▶ _How to complete this task_
Each entry below has to be written out again exactly.

▶ _Records for processing_
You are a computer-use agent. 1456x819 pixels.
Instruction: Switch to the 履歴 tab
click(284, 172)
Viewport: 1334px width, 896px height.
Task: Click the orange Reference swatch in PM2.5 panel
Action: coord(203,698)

▶ _Response_
You are a computer-use agent. 1456x819 pixels.
Instruction: Switch to the 履歴 tab
click(284, 172)
Viewport: 1334px width, 896px height.
Task: Click the orange Reference swatch in PM2.5 panel
Action: coord(203,698)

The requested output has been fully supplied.